Apologies to anyone who followed my Ones to Watch recommendation of Crimes of Passion (BBC Four, Saturday). I fell into the trap of assuming that any new six-part Swedish crime drama had to be watchable. This isn’t. Even Miss Marple would find all its plot exposition too corny. Overheard conversations include “I hate you. I wish you were dead”, “Mind that slippery step, it’ll kill someone,” and “We’re the only people on the island – one of us must be the killer.” It’s dreadfully old-fashioned but without Marple’s charm or, even, a hint of its slack-elastic tension.
Crimes of Passion, predictably, looks stylish, although not as styled as Jamie’s Comfort Food (Channel 4, Monday). The theme is up there with “pampering” as contrived concepts go. He cooks burgers on an open fire in the garden, makes a “classic” mac’n’cheese but with lobster – he’s a bit squeamish about killing it – and serves a pavlova to his wife and mother-in-law as they sit on a beautiful bench in his garden, in dappled sunlight, while Buddy, his photogenic blond son, scampers about. For quirkiness a red telephone box and a dinky old caravan stand in the background. A lot’s going on in that garden.
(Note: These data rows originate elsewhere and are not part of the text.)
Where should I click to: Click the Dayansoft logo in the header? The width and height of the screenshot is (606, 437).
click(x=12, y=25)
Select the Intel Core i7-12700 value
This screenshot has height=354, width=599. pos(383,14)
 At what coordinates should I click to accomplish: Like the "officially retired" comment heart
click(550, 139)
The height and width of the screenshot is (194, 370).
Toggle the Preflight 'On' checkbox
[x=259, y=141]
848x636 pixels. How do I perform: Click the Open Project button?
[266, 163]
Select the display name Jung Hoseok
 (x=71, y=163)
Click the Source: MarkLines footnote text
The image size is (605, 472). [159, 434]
Oliver has a sidekick for this series, a surfer-type dude called Christian. “You’re next-level, bro,” he says, which may be a slight exaggeration, as all Oliver does is slather a burger in mustard. There’s a lot of calling each other “bro”. Oliver doesn’t say “drizzle” any more; now it’s a “schwig” of Worcester sauce or a “tinkle” of bourbon.
Jamie’s Comfort Food is going to be hugely popular, there’ll probably be a bestselling book, and you might even cook something from it. That’s a lot more than you can say about most cookery shows.
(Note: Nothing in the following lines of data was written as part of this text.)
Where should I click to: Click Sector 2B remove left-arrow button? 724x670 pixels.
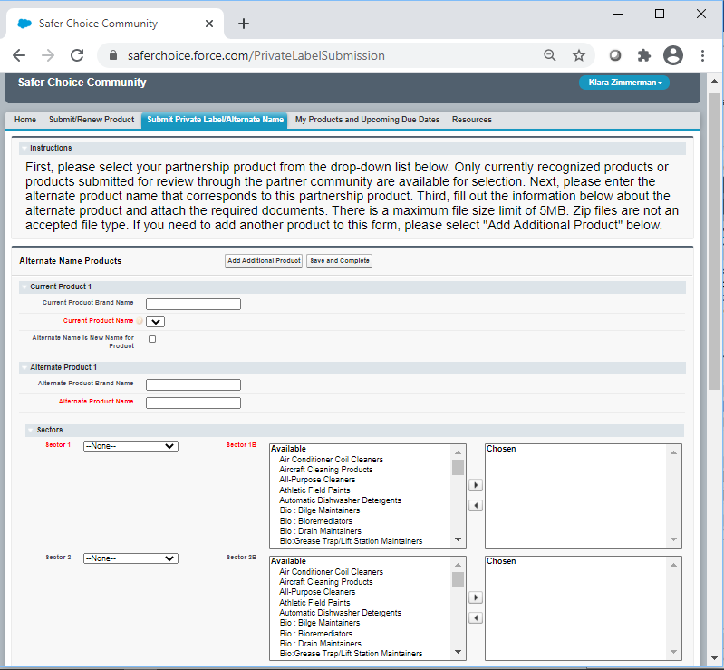[476, 617]
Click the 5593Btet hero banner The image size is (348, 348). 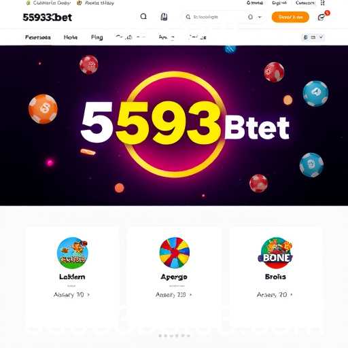coord(174,126)
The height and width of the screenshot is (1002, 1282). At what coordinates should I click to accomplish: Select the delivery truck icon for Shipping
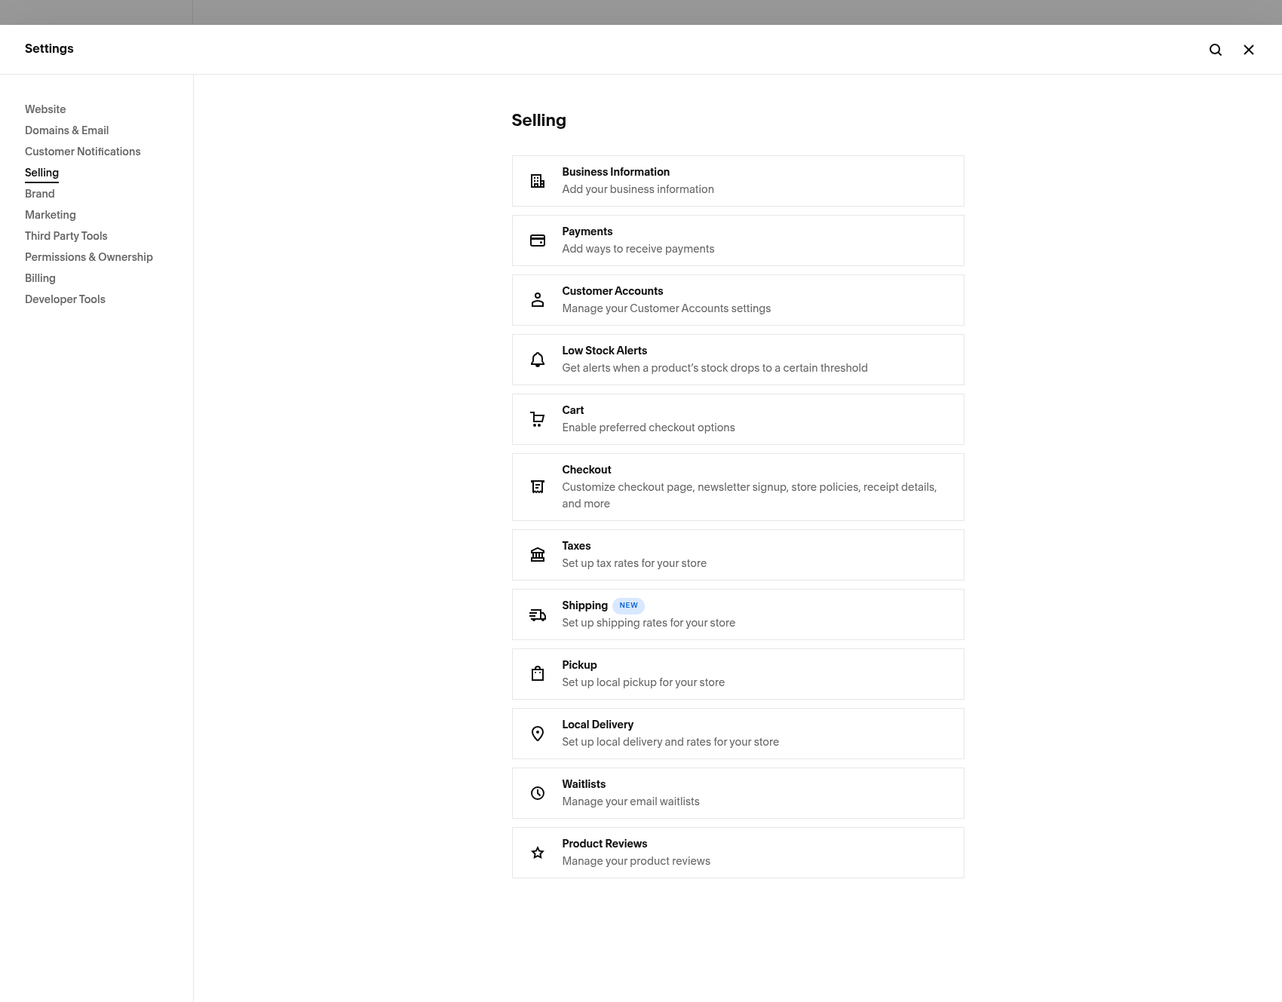point(538,614)
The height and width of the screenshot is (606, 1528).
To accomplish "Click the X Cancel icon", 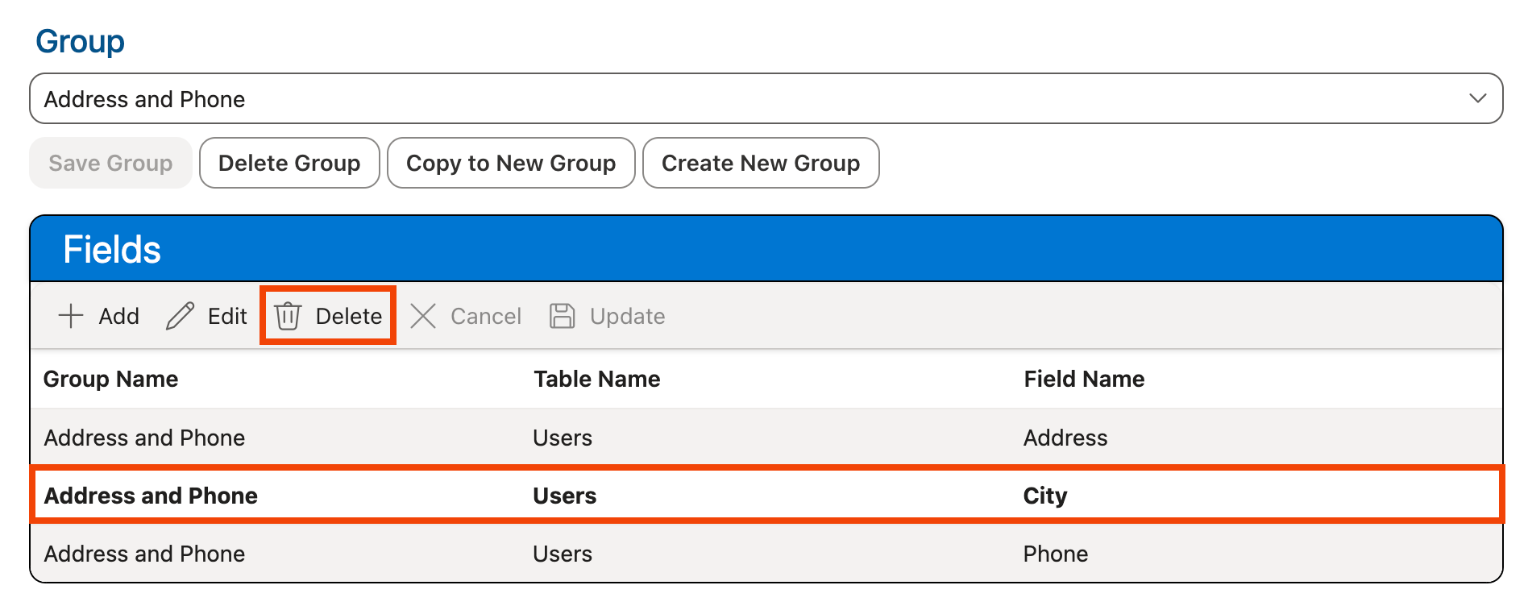I will (423, 316).
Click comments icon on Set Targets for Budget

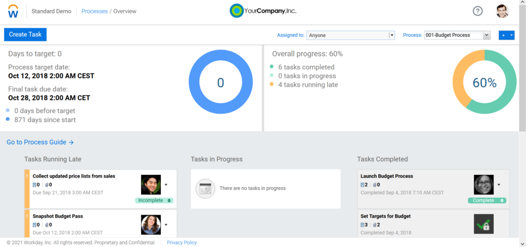363,225

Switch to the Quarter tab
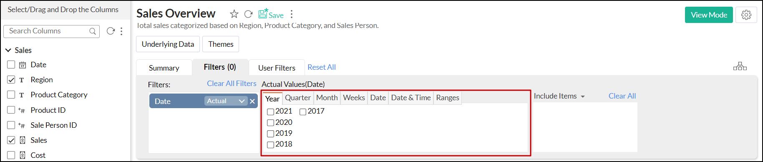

The Homeless Shelter (Wednesday) is one of the new home-made programmes in TV3’s autumn schedule. The two-part observational documentary looks at life in hostels for homeless men in Waterford and Cork run by the Society of St Vincent de Paul.
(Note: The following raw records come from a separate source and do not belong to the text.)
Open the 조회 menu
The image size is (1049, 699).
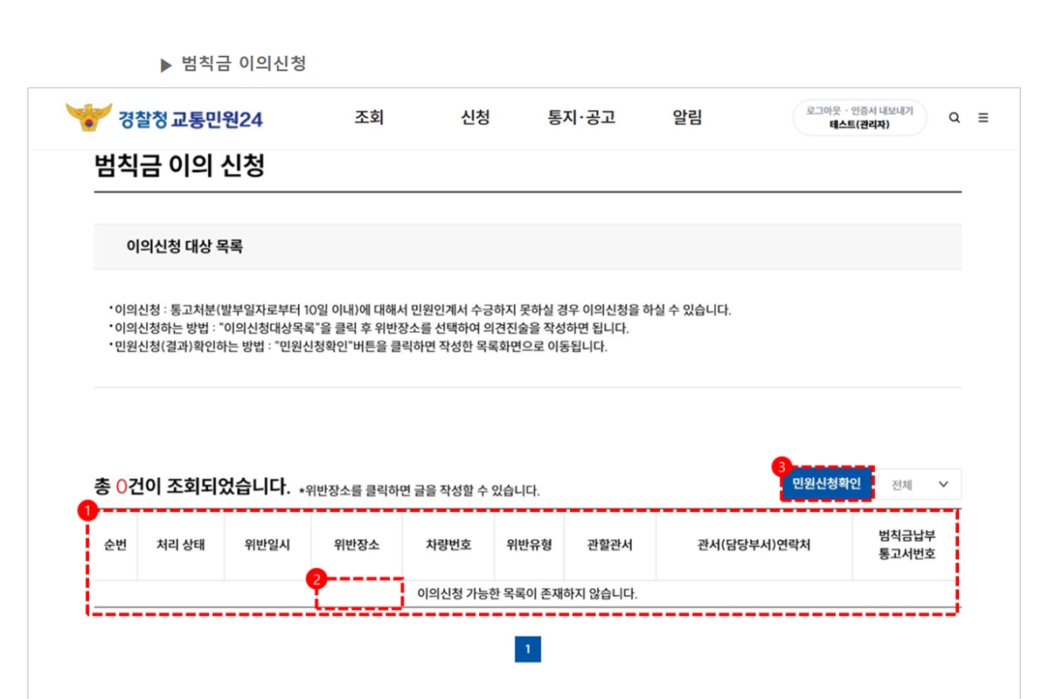tap(369, 118)
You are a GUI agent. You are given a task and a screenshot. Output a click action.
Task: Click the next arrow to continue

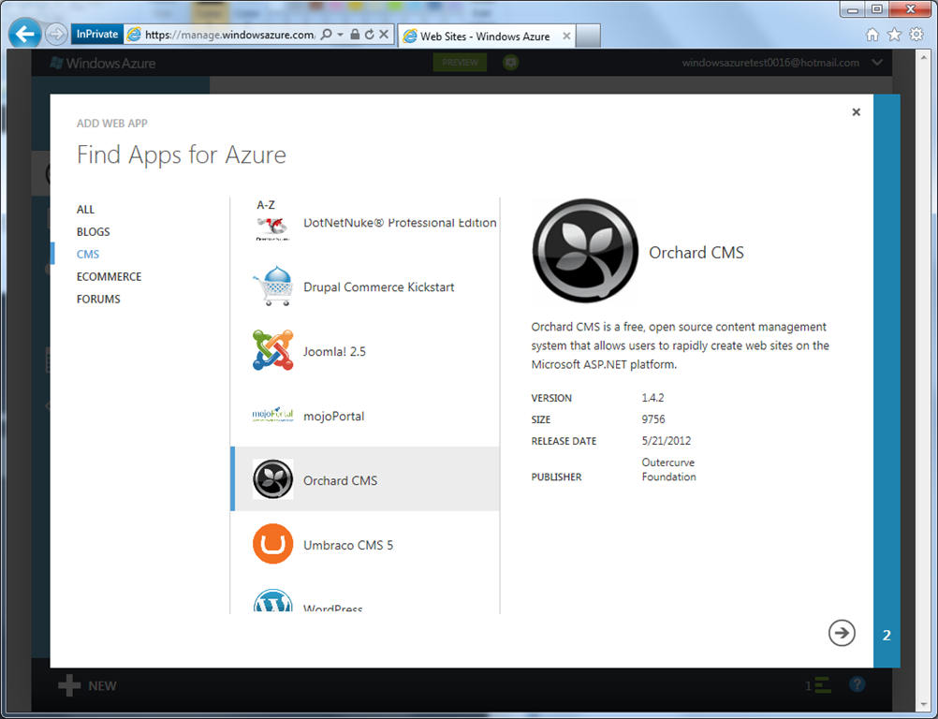pyautogui.click(x=842, y=633)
There isn’t much depth in many of the interviews with the men, but common themes soon emerge. These are stories of substance abuse, mental illness, criminality and family dysfunction. After a while the stories and the men blend into each other to create an overall impression of a problem that’s deep and intractable despite the intentions and work of those who run the hostels.
Equally interesting is hearing from the staff and seeing them at work: managers, cleaners, the chef. Front-line workers are often overlooked in films about such 24/7 residential services, and learning even more about their experiences at work would be enlightening.
Gerry Gregg’s award-winning documentary Close to Evil (RTÉ One, Monday) has had a cinema screening, so it doesn’t strictly belong in this TV review, but it is the most striking and memorable documentary of the week.
The beautifully constructed film follows Tomi Reichental, a Holocaust survivor who has lived in Dublin since the 1950s, in his quest to meet Hilde Michnia, an SS guard at Bergen-Belsen, the concentration camp where he was imprisoned as a boy and where members of his family died. He wants to see if, after all this time, she will show remorse. If so, he intends to shake her hand. He isn’t going to forgive her, though, as he tells his two surviving siblings, who live in Israel.
Michnia is 92 and lives in Hamburg. Footage of an interview of her when she was in her 80s shows a soft-faced, benign-looking old woman, still denying her role in the Holocaust. Part of Reichental’s mission is to prove her culpability – and it’s a savage exposition of abject savagery – which he does many times over from historical records.
Close to Evil brings the story home in several ways. It is most striking when Reichental meets John Stout, in Cork, and Albert Sutton, in Dublin, two nonagenarian Irish veterans of the second World War who were involved in Bergen-Belsen’s liberation. Their eyewitness reports are powerful links with the events described in the harrowing archive footage.